A. Yes, it's being done on many levels by different organisations that have one thing in common, they are all connected by extremist right wing beliefs. For example, their current tactic is to destroy the time-honoured protection of the doctrine of separation of powers by white-anting one of the legs of this three-legged stool, the one they don't control, the judiciary. Their method is to crudely attack the judiciary by confusing the ideas of legal interpretation and law-making. They are accusing judges of making new law and having no legal authority to do so, ignoring the fact that "new law" isn't being made but that existing law may be altered by the same process that exists in every other common law jurisdiction in the world and which has been used for hundreds of years in legal administration.

Q. Is this bad?
A. Yes it is bad. It's bad because it is the beginning of a coup d'etat. If you want untrammelled power in the legislature and the executive you must remove the third leg of the stool.

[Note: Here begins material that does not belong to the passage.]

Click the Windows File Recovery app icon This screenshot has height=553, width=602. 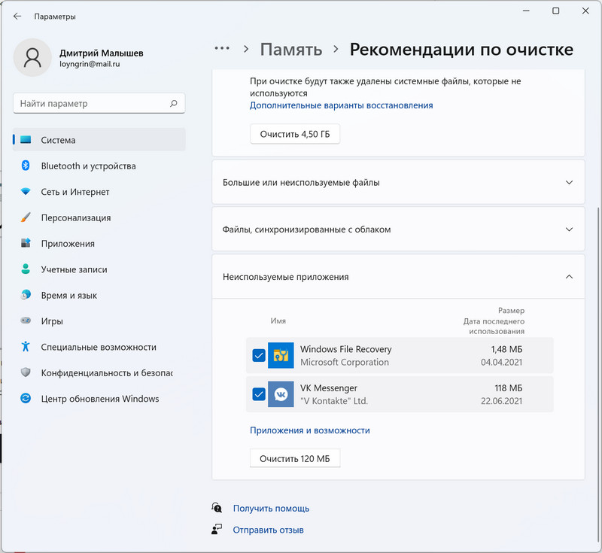[281, 355]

Q. What tactics are they using?
A. They're smearing judges individually and collectively. They're calling them "unelected" as if that is a significant point when it's plainly not. There's much more I could go on with but that's all I have to say right now.

Q. So are you done?
A. Not by a long chalk, just having a pause.

Q. Are we in big trouble?
A. Yes you are.
0 Replies
 
wandeljw
 
  1  
Reply Sun 17 Apr, 2005 08:18 am
Some members of both the House and Senate do perceive that judicial activism is a problem. For more than a year, congressmen have been working on a "Constitution Restoration Act". The latest revision was introduced in the Senate on March 3, 2005. (Foxfyre has provided a link to the latest version in her last post.)

Below are three of the provisions of the proposed act:

"Notwithstanding any other provision of this chapter, the Supreme Court shall not have jurisdiction to review, by appeal, writ of certiorari, or otherwise, any matter to the extent that relief is sought against an entity of Federal, State, or local government, or against an officer or agent of Federal, State, or local government (whether or not acting in official or personal capacity), concerning that entity's, officer's, or agent's acknowledgment of God as the sovereign source of law, liberty, or government."

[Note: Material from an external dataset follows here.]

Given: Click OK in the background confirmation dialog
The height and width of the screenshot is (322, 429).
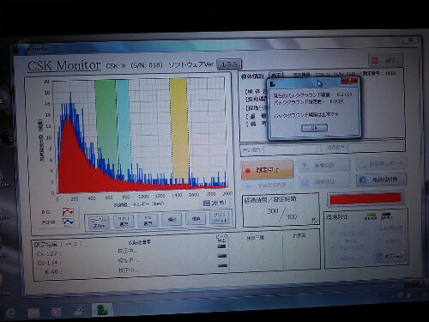Looking at the screenshot, I should (314, 128).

"In interpreting and applying the Constitution of the United States, a court of the United States may not rely upon any constitution, law, administrative rule, Executive order, directive, policy, judicial decision, or any other action of any foreign state or international organization or agency, other than English constitutional and common law up to the time of the adoption of the Constitution of the United States."

"To the extent that a justice of the Supreme Court of the United States or any judge of any Federal court engages in any activity that exceeds the jurisdiction of the court of that justice or judge, as the case may be, by reason of section 1260 or 1370 of title 28, United States Code, as added by this Act, engaging in that activity shall be deemed to constitute the commission of--
(1) an offense for which the judge may be removed upon impeachment and conviction; and
(2) a breach of the standard of good behavior required by article III, section 1 of the Constitution."